Work to be completed – Those lines of the following listing which contain the string "size" should be returned.

++++++

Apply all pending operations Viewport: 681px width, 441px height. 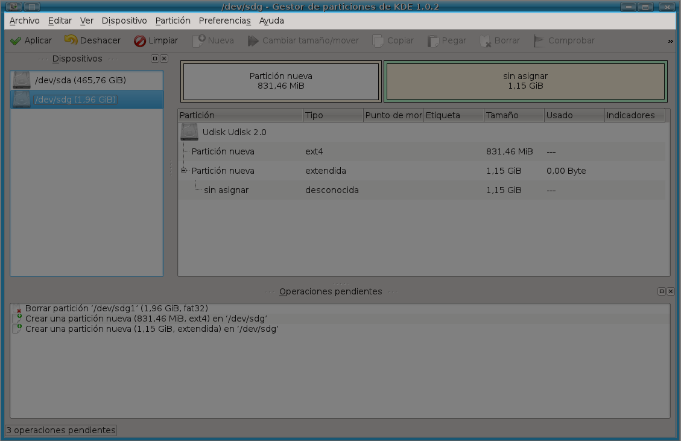coord(31,40)
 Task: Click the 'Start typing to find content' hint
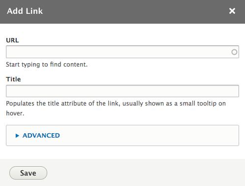pyautogui.click(x=47, y=65)
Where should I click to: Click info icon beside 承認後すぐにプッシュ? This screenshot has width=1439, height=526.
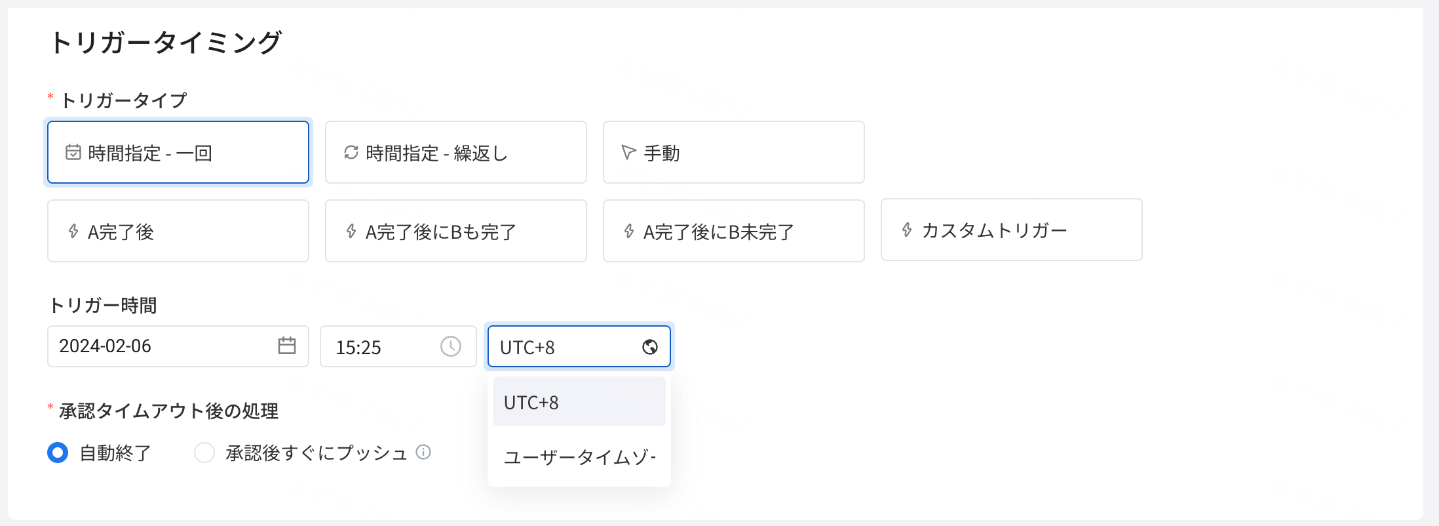tap(424, 452)
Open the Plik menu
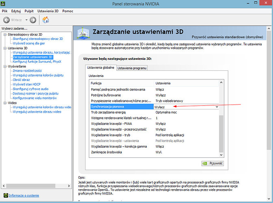The width and height of the screenshot is (273, 203). (x=5, y=11)
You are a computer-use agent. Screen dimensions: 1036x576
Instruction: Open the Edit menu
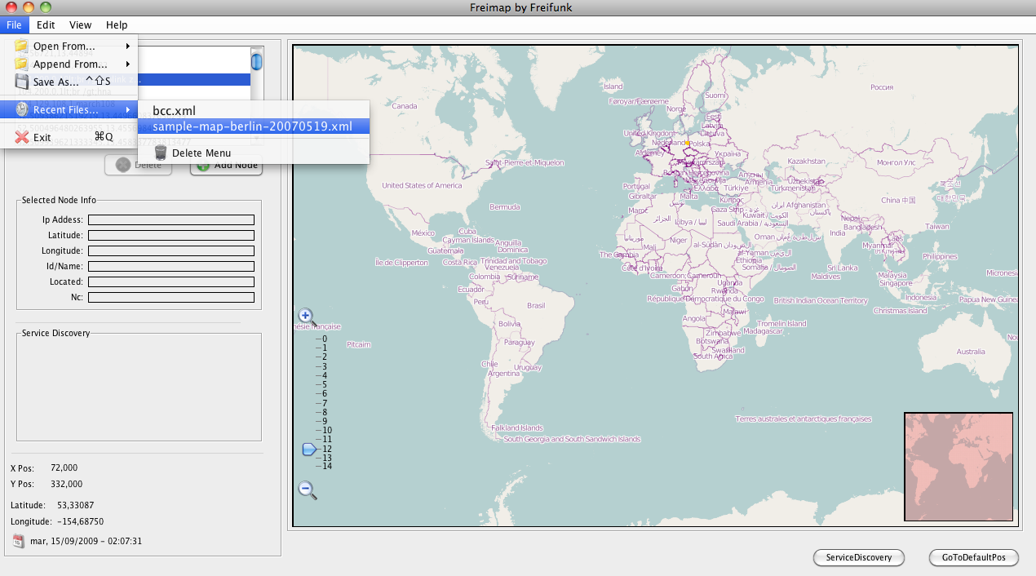tap(46, 25)
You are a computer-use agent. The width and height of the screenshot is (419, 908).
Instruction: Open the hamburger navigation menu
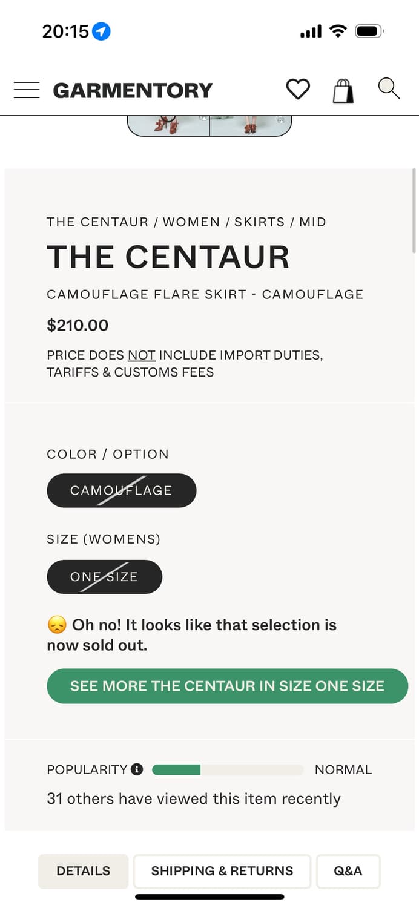pyautogui.click(x=27, y=90)
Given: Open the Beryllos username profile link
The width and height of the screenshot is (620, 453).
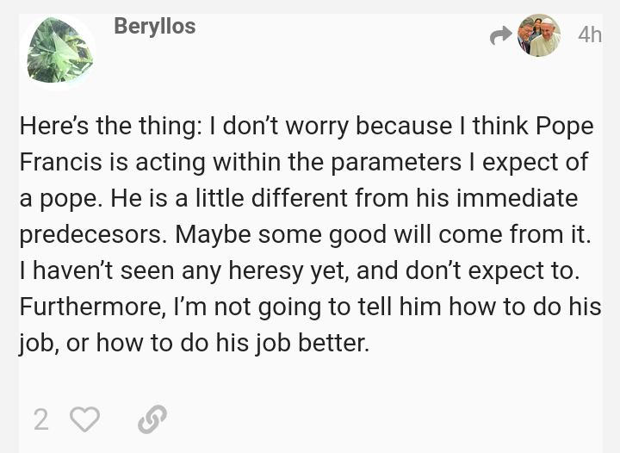Looking at the screenshot, I should point(155,27).
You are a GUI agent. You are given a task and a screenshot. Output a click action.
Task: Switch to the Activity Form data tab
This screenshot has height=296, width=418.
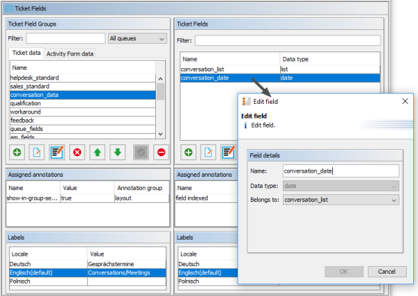point(70,54)
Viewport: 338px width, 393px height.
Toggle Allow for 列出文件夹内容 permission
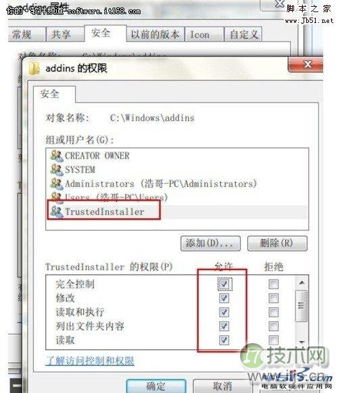[224, 326]
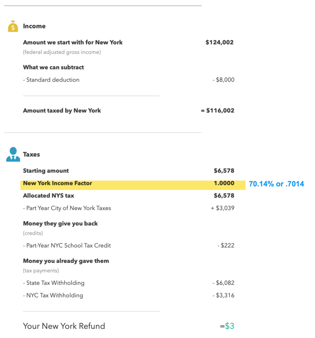Click the blue 70.14% or .7014 annotation

tap(277, 184)
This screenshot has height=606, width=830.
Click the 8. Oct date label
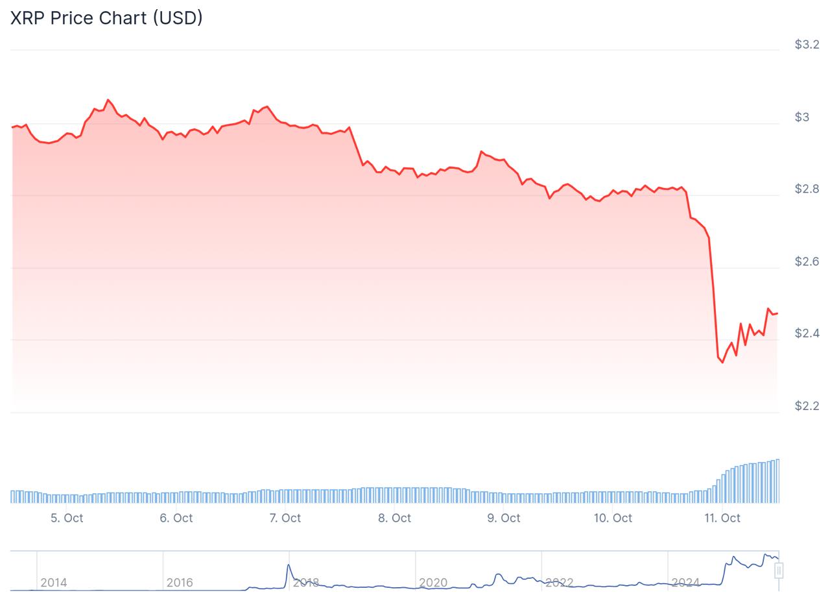(x=395, y=518)
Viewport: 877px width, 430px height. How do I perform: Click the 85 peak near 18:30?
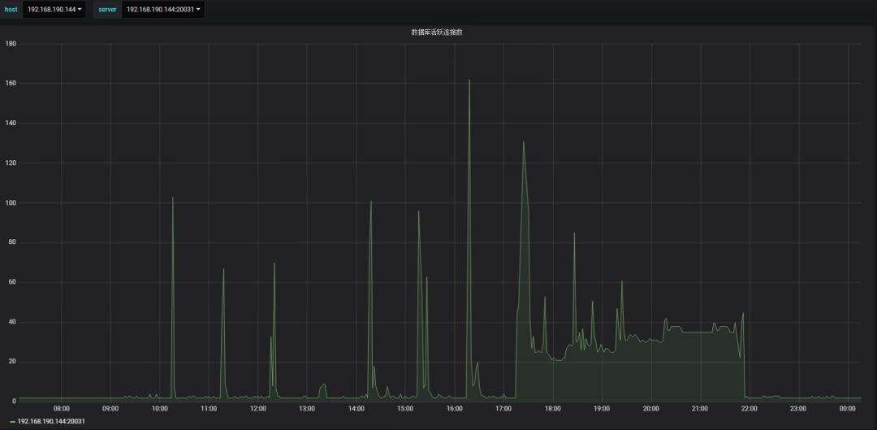[574, 234]
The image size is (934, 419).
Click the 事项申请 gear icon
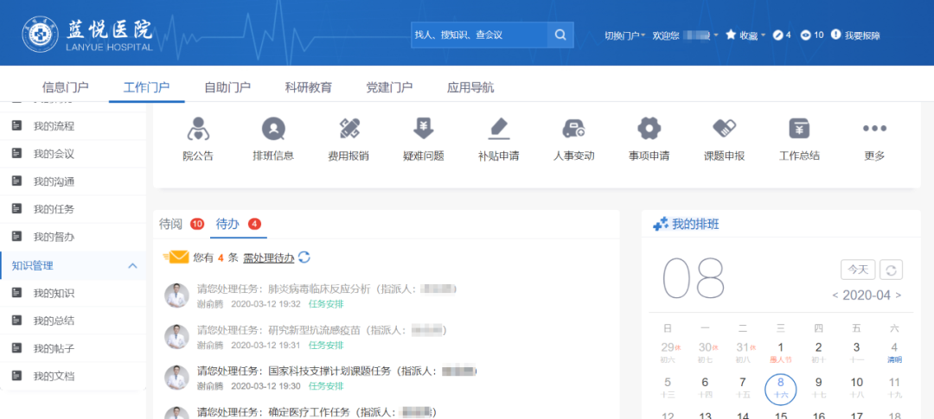pyautogui.click(x=649, y=130)
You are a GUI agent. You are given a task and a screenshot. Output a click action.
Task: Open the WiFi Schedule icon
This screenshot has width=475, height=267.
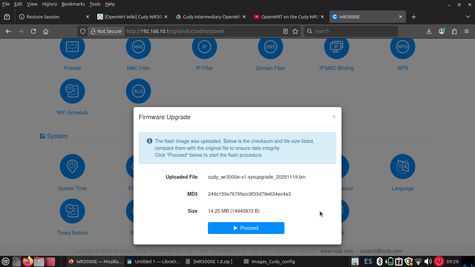[72, 91]
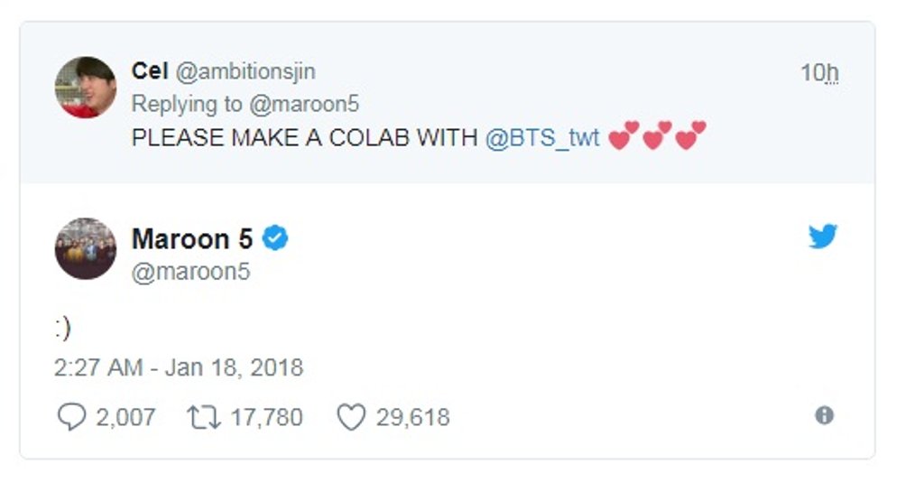Click the pink hearts emoji in the reply
The width and height of the screenshot is (924, 501).
pos(657,137)
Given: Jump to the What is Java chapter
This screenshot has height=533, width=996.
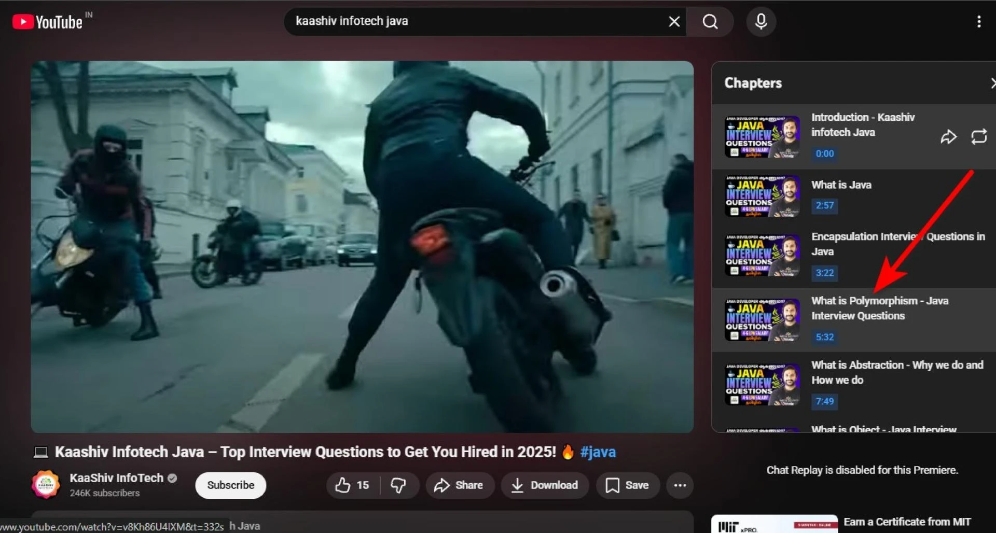Looking at the screenshot, I should 841,185.
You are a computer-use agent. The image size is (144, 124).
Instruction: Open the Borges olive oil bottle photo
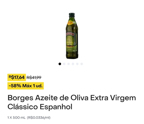72,36
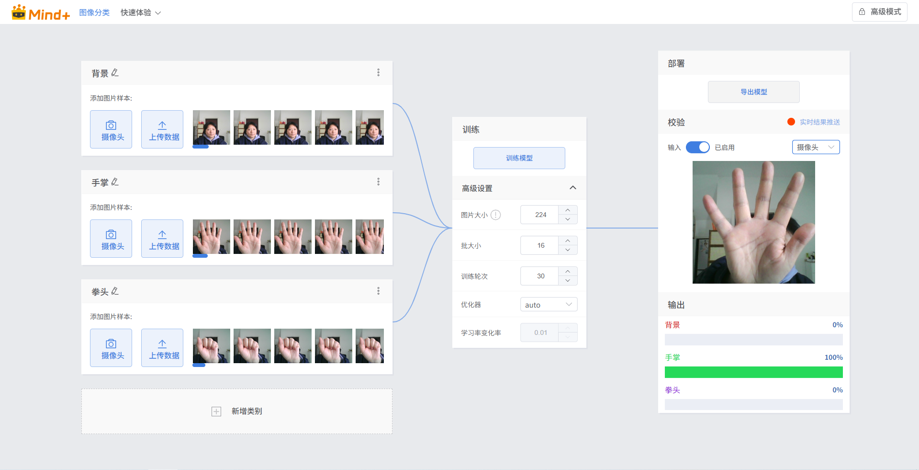Click the Mind+ logo
Screen dimensions: 919x470
coord(41,13)
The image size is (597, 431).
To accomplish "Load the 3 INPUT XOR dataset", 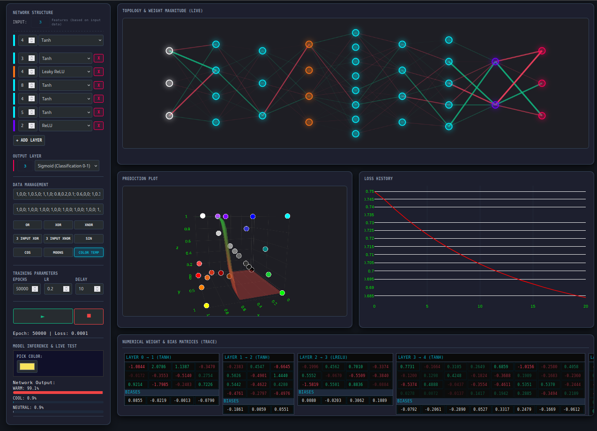I will tap(28, 239).
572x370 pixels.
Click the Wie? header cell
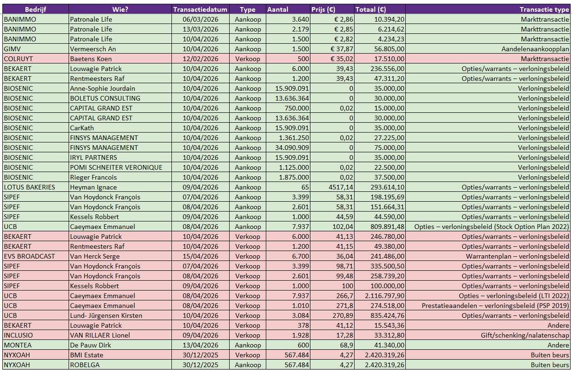(120, 9)
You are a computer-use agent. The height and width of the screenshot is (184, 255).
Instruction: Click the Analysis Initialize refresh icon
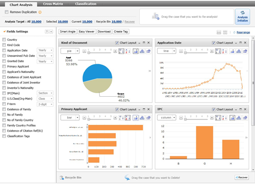[243, 13]
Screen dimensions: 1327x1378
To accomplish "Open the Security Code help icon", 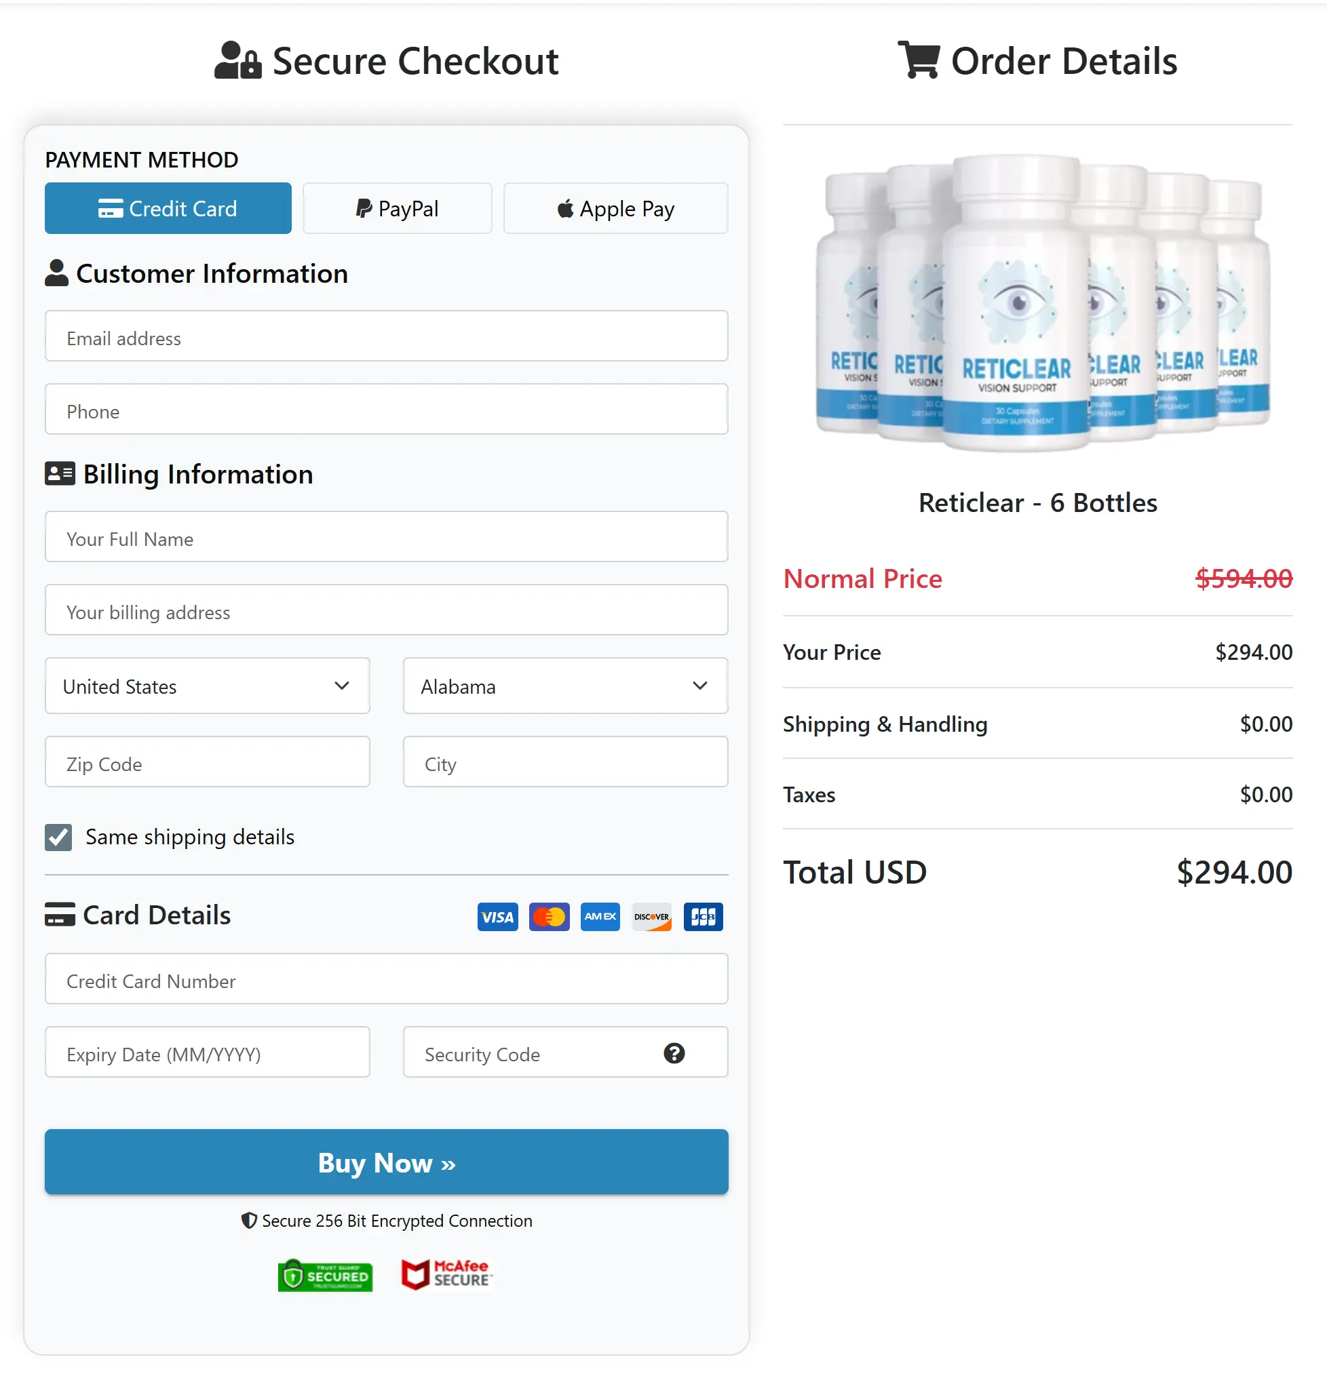I will (674, 1053).
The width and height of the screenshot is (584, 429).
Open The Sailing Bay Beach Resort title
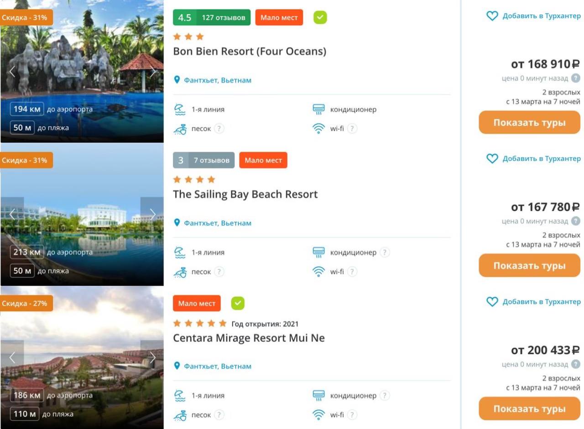[245, 194]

++++++

Completed exercise –
The image size is (934, 419).
You are a computer-use agent. The image size is (144, 124).
The image size is (597, 431).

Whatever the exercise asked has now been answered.